_Exercise goal:_
Which lines in the records below start with the line containing "At what coordinates should I click to accomplish: Click the See" and go on through the line containing "tap(276, 12)"? Write out those lines exactly, both ends included.
__________
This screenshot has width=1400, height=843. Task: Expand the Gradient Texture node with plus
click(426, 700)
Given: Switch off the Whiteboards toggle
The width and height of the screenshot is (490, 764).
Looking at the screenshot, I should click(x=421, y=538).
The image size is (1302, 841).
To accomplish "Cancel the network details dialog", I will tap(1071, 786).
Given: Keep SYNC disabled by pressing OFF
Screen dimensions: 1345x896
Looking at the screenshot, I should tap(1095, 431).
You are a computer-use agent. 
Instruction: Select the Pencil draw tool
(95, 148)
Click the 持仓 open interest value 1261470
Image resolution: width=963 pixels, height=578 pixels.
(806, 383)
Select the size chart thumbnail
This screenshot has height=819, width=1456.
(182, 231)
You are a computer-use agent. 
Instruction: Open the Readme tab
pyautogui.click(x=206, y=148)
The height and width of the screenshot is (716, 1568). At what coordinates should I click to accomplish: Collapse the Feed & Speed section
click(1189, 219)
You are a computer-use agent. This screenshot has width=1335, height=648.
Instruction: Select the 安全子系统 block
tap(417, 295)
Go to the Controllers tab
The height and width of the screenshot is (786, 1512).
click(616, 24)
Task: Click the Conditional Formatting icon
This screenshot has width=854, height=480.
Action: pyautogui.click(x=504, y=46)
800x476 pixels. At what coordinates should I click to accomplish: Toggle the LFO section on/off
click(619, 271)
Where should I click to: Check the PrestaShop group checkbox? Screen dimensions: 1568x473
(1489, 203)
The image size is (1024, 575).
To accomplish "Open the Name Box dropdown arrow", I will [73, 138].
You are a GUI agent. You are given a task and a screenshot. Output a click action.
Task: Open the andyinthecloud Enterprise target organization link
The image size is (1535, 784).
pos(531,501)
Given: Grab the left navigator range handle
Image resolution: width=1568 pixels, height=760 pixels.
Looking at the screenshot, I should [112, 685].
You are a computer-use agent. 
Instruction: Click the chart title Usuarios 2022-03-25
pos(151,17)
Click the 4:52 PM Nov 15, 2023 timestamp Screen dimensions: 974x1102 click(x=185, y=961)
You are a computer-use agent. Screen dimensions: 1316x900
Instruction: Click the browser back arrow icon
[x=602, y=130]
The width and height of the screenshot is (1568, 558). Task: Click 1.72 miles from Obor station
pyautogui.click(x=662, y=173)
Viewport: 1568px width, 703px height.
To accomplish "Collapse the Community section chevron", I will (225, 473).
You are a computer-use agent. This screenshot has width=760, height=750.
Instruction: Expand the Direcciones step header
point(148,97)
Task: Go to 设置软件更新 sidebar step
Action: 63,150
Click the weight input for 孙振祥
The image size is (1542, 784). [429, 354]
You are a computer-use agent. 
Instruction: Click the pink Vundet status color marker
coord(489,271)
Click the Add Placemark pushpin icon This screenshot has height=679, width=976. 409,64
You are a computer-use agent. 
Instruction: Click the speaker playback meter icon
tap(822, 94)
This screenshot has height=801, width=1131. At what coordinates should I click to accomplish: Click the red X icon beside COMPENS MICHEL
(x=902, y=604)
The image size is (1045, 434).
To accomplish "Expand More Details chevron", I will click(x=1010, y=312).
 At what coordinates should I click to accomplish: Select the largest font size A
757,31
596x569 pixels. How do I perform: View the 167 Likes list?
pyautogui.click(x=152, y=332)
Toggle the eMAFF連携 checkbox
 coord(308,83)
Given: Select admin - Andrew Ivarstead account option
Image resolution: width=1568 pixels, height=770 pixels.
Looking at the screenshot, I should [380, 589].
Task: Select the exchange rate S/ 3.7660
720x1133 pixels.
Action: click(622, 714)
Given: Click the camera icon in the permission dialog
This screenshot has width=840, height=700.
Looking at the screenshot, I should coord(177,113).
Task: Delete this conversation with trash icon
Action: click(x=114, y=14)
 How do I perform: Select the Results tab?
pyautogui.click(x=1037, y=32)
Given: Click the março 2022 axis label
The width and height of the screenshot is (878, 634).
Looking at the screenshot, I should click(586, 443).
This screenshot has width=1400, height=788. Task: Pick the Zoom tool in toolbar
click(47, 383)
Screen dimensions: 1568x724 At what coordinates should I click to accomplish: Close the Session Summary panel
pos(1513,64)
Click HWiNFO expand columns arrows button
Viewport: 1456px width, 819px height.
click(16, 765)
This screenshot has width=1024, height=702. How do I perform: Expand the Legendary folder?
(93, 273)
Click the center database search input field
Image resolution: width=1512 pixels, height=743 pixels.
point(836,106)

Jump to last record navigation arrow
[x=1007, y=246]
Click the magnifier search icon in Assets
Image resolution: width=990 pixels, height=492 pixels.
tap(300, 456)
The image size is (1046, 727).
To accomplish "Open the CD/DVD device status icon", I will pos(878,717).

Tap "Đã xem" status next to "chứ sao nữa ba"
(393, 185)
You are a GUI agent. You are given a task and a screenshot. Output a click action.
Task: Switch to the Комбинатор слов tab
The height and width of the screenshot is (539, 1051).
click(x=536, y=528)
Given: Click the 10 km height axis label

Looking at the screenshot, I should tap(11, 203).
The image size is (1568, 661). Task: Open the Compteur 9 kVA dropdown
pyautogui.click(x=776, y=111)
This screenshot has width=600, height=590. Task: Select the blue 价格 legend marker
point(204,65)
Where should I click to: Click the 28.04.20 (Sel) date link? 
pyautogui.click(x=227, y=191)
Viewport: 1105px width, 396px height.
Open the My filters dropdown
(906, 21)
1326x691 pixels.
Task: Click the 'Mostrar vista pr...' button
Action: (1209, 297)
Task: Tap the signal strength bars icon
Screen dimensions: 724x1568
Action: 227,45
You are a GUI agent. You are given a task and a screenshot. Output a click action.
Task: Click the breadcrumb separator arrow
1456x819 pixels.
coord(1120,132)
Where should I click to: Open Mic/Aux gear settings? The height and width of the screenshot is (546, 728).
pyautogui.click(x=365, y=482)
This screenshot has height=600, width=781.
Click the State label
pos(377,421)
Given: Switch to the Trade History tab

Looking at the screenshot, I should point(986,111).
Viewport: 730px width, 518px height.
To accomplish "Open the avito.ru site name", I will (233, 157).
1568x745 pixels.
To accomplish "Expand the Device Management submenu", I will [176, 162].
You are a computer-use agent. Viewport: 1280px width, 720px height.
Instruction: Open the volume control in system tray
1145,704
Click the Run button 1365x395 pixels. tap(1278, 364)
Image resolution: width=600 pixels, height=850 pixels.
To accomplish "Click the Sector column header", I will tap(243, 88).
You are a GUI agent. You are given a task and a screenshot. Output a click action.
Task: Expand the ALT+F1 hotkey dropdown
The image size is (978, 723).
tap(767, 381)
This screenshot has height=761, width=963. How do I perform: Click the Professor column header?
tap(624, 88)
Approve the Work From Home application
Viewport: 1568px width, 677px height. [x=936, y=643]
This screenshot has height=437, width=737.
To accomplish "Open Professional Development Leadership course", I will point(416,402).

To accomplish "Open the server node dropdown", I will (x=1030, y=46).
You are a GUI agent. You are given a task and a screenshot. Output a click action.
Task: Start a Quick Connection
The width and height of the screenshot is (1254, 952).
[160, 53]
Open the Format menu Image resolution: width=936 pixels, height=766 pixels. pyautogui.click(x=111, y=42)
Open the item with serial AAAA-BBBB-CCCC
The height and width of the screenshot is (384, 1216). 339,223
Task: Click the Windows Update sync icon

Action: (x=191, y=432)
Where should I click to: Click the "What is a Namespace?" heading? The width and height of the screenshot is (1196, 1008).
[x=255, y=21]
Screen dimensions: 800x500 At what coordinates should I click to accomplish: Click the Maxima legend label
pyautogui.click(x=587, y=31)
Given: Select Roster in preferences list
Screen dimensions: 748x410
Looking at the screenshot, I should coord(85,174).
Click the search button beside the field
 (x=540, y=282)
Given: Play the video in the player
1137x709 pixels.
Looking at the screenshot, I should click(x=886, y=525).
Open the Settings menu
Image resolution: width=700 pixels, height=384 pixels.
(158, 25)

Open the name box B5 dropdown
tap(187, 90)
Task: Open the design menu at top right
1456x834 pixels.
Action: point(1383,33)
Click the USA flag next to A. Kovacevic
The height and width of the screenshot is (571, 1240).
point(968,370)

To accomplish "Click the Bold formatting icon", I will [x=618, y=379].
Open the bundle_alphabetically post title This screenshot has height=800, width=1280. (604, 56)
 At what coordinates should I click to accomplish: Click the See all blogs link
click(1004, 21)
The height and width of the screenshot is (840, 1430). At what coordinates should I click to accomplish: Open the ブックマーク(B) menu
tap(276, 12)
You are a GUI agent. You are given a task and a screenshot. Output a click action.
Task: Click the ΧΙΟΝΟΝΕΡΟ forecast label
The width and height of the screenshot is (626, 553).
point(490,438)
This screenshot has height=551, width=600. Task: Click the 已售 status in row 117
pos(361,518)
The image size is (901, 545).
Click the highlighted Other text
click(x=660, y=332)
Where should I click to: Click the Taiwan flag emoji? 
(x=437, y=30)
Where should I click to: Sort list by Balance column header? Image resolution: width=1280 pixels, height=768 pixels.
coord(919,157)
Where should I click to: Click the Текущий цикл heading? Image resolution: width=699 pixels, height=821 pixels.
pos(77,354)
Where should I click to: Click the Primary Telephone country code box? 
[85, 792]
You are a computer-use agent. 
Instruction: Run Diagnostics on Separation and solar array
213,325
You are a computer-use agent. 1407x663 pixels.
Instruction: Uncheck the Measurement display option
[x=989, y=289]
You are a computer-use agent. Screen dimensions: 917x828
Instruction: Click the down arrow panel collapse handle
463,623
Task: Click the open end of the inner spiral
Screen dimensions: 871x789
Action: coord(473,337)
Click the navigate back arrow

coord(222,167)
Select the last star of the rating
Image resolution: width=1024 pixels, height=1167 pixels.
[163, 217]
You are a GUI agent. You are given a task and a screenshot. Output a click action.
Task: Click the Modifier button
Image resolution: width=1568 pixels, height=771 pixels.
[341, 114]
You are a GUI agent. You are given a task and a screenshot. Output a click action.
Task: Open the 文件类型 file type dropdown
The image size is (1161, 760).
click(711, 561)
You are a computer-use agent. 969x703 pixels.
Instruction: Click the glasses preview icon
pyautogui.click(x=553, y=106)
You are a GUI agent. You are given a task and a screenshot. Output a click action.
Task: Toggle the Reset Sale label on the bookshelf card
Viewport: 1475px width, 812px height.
__________
_Solved problem:_
 At what coordinates should I click to accomplish: Click the See all blogs link
click(1004, 21)
The height and width of the screenshot is (840, 1430). At what coordinates should I click to accomplish: Open the ブックマーク(B) menu
tap(276, 12)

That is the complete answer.